Written instruction: In the items below, substitute "screen agent" for "GUI agent" in the stretch from the line containing "Task: Click the height value field" through the line containing "The image size is (1894, 883). 368,824", and write out only those lines with nothing else changed.

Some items
────────

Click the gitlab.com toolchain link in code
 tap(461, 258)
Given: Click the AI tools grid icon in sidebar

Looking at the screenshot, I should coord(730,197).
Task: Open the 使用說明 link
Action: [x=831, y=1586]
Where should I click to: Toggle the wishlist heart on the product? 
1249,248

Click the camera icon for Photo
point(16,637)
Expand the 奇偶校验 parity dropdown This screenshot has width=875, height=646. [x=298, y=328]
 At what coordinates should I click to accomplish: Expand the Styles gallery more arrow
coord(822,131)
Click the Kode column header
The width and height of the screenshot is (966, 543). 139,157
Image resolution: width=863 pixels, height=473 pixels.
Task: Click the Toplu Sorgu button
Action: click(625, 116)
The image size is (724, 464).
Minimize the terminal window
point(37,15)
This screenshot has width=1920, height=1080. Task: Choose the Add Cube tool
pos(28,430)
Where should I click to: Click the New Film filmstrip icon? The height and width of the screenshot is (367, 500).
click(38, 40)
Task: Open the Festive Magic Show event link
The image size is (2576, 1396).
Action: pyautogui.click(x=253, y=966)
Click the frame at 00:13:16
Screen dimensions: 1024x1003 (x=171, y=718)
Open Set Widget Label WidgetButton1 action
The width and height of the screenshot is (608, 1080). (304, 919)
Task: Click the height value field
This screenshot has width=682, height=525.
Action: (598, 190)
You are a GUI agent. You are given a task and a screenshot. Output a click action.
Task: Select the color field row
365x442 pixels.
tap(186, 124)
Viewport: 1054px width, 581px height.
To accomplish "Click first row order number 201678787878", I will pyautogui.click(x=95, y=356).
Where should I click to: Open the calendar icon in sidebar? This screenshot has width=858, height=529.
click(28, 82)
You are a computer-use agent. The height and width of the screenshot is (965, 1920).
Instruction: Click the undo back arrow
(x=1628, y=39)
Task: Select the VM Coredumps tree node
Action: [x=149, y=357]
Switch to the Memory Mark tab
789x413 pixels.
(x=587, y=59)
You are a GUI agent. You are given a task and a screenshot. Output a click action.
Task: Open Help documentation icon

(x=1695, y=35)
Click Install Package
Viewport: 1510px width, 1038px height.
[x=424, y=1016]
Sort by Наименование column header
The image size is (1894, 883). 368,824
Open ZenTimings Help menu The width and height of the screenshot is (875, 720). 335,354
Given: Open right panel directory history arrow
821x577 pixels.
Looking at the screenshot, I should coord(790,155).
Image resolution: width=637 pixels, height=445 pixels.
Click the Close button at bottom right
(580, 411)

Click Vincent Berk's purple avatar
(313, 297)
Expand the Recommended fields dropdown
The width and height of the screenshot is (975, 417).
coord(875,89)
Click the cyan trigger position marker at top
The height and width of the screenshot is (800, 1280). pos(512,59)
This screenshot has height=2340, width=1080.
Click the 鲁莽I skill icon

────────

The answer:
Task: Click the height value field
This screenshot has width=682, height=525.
Action: (598, 190)
You are a screen agent. You are given a task and a screenshot. Output a click action.
Task: Select the color field row
365x442 pixels.
tap(186, 124)
Viewport: 1054px width, 581px height.
To accomplish "Click first row order number 201678787878", I will pyautogui.click(x=95, y=356).
Where should I click to: Open the calendar icon in sidebar? This screenshot has width=858, height=529.
click(28, 82)
You are a computer-use agent. The height and width of the screenshot is (965, 1920).
Instruction: Click the undo back arrow
(x=1628, y=39)
Task: Select the VM Coredumps tree node
Action: [x=149, y=357]
Switch to the Memory Mark tab
789x413 pixels.
(x=587, y=59)
You are a screen agent. You are given a task and a screenshot. Output a click action.
Task: Open Help documentation icon

(x=1695, y=35)
Click Install Package
Viewport: 1510px width, 1038px height.
[x=424, y=1016]
Sort by Наименование column header
The image size is (1894, 883). 368,824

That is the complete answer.